§ EXERCISE GOAL
Please return all lines in the listing holding the word "agent".
--- DATA ---
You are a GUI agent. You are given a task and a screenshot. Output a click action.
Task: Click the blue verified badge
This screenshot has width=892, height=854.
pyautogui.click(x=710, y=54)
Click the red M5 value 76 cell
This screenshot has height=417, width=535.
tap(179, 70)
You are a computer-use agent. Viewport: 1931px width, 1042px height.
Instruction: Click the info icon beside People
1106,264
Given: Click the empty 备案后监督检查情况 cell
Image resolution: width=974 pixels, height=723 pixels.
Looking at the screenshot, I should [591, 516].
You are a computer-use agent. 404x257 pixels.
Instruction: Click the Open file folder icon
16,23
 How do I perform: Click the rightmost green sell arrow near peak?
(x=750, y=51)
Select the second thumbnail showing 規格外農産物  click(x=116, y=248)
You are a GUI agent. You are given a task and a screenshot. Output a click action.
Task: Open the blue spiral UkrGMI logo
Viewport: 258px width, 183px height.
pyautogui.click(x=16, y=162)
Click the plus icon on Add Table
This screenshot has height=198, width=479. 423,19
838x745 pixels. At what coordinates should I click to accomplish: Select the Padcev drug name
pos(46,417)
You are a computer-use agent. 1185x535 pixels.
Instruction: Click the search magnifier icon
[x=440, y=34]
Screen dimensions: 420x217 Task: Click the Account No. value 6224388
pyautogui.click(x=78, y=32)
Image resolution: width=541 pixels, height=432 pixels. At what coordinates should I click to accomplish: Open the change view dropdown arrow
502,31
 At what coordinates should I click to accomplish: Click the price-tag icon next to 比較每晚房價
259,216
---
§ RESPONSE
You are a GUI agent. You are given a task and a screenshot. Output a click action.
You are a computer-use agent. Viewport: 1931px width, 1042px height.
You are a computer-use agent. 404x257 pixels.
You are a GUI agent. You are given a task and a screenshot. Output a click action.
You are a computer-use agent. 1185x535 pixels.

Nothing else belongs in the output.